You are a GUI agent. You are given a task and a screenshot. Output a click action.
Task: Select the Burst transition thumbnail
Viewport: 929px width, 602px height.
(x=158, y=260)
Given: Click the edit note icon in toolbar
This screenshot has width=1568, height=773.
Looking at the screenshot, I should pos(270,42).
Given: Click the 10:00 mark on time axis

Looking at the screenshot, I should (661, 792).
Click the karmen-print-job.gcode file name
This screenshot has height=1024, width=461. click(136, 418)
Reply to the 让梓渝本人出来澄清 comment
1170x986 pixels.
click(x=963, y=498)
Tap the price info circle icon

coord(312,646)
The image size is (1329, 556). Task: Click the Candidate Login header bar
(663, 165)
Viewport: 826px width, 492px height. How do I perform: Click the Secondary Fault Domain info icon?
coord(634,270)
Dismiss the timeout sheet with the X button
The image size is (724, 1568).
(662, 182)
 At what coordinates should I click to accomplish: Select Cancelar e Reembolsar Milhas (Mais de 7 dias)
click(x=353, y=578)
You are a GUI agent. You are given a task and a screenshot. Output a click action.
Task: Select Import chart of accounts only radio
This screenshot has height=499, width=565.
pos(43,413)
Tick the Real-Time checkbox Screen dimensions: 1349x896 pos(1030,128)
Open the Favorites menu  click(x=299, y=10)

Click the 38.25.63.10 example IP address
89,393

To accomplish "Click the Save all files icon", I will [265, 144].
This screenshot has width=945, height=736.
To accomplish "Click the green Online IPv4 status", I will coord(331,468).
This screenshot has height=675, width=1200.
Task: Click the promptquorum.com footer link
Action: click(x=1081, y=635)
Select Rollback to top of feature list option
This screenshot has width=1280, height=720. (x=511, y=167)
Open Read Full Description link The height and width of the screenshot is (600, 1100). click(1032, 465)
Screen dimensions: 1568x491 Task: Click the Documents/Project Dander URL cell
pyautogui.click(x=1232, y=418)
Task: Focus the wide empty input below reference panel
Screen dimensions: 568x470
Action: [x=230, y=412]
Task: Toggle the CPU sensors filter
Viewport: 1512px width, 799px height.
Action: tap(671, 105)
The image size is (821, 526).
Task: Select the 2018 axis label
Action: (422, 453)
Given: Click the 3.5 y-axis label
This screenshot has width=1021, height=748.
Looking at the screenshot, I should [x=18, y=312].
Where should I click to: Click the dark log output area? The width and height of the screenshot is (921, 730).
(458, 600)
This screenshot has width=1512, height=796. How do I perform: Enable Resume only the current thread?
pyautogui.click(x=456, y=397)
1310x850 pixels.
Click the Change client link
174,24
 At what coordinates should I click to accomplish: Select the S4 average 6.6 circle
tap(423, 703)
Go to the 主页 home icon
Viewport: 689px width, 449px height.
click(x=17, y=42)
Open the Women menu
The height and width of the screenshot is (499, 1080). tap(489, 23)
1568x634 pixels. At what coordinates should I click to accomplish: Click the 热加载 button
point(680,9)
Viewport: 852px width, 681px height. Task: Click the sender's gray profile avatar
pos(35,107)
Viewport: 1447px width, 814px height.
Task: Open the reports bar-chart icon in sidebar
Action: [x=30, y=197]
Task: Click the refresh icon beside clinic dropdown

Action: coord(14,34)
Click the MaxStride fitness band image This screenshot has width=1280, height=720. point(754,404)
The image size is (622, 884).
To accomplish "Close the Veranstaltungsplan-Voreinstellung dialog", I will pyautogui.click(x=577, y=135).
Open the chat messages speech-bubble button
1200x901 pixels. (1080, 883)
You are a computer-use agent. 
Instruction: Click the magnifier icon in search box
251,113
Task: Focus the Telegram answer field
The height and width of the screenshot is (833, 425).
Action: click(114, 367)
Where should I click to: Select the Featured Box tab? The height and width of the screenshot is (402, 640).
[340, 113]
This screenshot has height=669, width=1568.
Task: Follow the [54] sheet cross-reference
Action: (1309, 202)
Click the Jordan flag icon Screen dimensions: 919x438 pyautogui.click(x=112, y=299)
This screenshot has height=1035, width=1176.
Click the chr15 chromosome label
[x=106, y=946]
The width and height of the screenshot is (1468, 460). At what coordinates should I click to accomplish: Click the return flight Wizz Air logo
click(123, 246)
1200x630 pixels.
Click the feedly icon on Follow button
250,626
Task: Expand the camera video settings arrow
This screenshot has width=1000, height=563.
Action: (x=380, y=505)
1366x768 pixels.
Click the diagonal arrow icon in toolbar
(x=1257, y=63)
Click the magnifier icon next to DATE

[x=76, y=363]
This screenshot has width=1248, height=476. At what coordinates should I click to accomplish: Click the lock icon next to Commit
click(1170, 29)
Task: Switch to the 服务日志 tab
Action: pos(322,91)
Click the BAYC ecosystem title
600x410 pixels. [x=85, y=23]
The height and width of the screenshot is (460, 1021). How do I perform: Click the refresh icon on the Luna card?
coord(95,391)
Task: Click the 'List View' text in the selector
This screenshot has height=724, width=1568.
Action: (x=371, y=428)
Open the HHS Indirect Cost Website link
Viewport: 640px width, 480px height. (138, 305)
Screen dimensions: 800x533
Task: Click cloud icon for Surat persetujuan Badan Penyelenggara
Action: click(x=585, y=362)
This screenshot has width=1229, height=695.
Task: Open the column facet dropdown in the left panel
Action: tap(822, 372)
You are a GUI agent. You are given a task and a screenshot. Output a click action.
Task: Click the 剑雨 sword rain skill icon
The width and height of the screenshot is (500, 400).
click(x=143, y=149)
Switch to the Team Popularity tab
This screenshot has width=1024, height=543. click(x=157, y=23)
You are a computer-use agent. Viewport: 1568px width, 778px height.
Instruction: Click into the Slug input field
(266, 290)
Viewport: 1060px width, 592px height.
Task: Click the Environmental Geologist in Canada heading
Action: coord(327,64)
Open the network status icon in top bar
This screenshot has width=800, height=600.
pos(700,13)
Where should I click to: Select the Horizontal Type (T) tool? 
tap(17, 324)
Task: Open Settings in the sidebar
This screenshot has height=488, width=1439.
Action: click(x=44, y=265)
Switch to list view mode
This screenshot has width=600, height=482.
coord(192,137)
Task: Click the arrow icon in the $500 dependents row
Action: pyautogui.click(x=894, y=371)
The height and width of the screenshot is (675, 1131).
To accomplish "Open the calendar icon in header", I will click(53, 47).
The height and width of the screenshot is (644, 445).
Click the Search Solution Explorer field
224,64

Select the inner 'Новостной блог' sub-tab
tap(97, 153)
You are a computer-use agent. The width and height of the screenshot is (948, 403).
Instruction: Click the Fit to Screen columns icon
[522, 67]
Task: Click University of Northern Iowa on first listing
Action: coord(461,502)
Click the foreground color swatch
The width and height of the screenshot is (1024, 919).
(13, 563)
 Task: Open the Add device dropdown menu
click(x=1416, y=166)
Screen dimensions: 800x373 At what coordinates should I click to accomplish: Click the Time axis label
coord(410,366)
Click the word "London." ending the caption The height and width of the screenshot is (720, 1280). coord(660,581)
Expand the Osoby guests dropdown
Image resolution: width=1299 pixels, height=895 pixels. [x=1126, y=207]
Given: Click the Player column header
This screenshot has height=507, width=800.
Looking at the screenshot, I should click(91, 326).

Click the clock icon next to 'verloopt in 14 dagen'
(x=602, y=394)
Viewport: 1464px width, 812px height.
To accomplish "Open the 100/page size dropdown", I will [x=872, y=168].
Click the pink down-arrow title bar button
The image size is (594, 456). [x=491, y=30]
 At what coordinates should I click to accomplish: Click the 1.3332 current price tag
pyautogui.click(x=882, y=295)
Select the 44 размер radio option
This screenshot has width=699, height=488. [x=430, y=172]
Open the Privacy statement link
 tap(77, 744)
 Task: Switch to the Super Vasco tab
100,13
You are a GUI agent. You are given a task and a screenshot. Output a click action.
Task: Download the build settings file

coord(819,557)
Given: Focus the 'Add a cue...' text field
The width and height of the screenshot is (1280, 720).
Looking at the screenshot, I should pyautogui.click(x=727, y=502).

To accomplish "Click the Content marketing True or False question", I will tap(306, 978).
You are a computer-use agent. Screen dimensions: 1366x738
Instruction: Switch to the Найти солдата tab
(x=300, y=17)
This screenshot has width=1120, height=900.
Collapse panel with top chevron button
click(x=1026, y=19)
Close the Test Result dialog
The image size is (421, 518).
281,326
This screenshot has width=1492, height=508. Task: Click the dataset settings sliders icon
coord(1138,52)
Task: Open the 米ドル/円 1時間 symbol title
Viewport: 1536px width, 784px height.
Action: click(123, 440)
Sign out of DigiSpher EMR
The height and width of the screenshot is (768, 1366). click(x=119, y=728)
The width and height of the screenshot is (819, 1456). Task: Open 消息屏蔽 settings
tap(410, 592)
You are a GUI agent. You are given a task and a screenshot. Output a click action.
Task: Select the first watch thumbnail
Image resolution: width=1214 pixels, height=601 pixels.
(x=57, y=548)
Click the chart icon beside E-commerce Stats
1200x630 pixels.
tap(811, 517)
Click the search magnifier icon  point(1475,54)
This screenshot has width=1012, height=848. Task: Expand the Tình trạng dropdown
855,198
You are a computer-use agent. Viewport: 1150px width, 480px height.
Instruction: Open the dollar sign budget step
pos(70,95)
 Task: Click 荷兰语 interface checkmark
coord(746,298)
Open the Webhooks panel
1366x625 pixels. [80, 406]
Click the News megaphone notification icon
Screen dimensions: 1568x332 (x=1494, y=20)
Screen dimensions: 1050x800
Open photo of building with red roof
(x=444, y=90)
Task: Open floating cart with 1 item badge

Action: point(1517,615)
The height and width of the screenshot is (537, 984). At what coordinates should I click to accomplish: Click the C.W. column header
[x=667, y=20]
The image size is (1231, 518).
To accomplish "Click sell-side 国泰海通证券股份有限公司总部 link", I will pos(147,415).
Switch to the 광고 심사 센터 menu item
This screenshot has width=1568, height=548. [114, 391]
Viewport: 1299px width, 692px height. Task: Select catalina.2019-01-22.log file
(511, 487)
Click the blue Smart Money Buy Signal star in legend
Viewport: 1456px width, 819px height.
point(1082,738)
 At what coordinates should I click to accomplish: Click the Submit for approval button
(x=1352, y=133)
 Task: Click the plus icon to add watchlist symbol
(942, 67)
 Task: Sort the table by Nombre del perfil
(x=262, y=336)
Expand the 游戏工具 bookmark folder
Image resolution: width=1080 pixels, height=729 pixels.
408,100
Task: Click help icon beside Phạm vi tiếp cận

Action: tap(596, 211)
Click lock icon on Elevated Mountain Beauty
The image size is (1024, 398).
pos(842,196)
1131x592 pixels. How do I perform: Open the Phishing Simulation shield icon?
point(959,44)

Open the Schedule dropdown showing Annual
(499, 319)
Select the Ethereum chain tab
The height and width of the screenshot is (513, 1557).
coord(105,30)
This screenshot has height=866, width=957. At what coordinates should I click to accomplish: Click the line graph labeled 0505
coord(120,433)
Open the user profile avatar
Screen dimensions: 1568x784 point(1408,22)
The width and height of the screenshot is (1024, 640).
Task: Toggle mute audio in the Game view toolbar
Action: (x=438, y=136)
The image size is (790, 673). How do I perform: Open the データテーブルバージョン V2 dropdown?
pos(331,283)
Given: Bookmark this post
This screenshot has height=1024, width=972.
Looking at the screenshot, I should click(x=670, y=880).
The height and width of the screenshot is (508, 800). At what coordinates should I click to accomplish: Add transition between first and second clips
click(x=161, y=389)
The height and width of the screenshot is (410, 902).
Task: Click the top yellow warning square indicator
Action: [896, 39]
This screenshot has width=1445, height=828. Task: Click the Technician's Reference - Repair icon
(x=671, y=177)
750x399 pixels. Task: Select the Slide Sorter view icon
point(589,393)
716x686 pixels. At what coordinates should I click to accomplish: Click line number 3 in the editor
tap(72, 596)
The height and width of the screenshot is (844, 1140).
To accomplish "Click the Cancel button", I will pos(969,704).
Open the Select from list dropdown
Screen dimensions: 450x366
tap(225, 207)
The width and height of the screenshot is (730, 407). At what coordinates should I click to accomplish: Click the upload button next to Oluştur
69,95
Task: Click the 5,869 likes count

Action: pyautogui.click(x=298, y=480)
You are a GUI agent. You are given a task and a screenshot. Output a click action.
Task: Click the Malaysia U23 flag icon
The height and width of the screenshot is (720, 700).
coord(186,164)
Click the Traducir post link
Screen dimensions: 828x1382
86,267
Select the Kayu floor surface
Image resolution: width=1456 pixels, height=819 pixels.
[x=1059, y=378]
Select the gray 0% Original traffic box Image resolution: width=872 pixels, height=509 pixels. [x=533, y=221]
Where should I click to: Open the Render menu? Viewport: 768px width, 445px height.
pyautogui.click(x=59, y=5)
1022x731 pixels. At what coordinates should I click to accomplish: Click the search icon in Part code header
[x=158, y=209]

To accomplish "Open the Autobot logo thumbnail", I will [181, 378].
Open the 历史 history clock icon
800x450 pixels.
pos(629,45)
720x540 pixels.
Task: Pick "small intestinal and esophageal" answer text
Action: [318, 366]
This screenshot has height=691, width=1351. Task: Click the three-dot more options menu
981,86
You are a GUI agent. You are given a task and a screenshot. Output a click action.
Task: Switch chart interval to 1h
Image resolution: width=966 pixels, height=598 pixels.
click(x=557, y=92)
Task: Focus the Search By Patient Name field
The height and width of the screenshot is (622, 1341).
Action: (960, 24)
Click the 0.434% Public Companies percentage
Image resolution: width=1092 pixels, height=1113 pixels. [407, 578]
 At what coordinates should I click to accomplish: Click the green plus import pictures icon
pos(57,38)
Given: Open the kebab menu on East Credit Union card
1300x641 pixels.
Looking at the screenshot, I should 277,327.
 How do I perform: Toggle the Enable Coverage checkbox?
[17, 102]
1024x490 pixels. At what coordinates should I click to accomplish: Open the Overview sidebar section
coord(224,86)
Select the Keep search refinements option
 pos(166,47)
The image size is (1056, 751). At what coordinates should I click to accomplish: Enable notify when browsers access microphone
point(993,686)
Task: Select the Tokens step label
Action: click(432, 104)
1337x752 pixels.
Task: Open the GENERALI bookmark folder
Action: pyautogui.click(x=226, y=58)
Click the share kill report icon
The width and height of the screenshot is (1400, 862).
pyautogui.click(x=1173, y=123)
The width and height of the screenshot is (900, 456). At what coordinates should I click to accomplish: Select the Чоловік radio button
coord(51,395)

● **Your instructions**
Calculate the number of lines above that include the word "computer", giving that number by itself.

● **Reply to the exercise**
5